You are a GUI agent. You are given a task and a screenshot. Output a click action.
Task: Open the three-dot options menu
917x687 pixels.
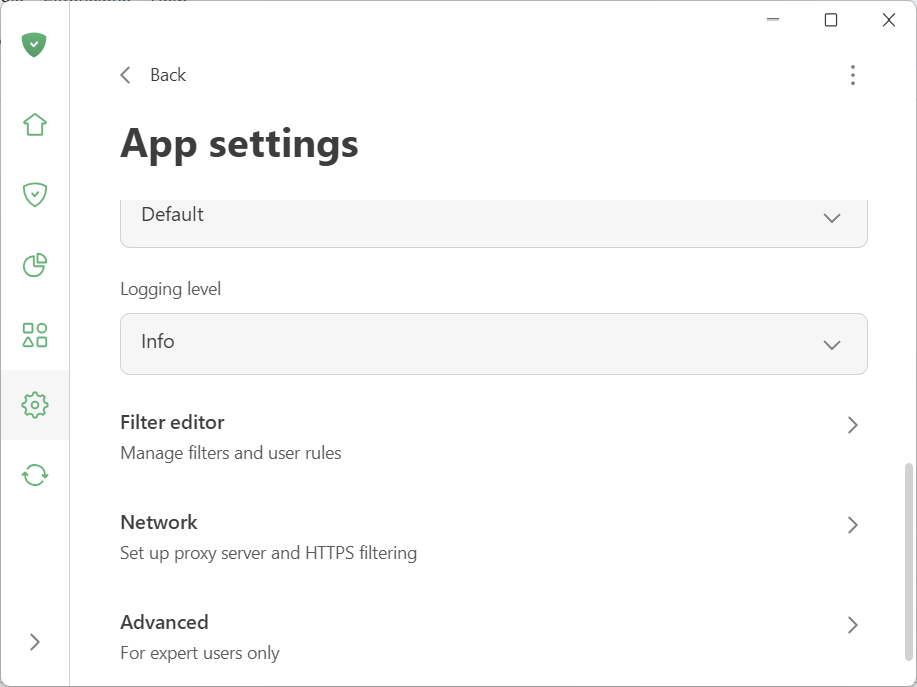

* * *

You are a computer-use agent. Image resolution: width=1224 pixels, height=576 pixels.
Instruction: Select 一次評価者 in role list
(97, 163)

PROBLEM REQUIREMENTS:
Your task is to restate, word for word, only those lines above that fall between the line holding "You are a GUI" and the line holding "917x687 pixels.", inclusive.

RESULT:
You are a GUI agent. You are given a task and a screenshot. Output a click action.
Task: Open the three-dot options menu
917x687 pixels.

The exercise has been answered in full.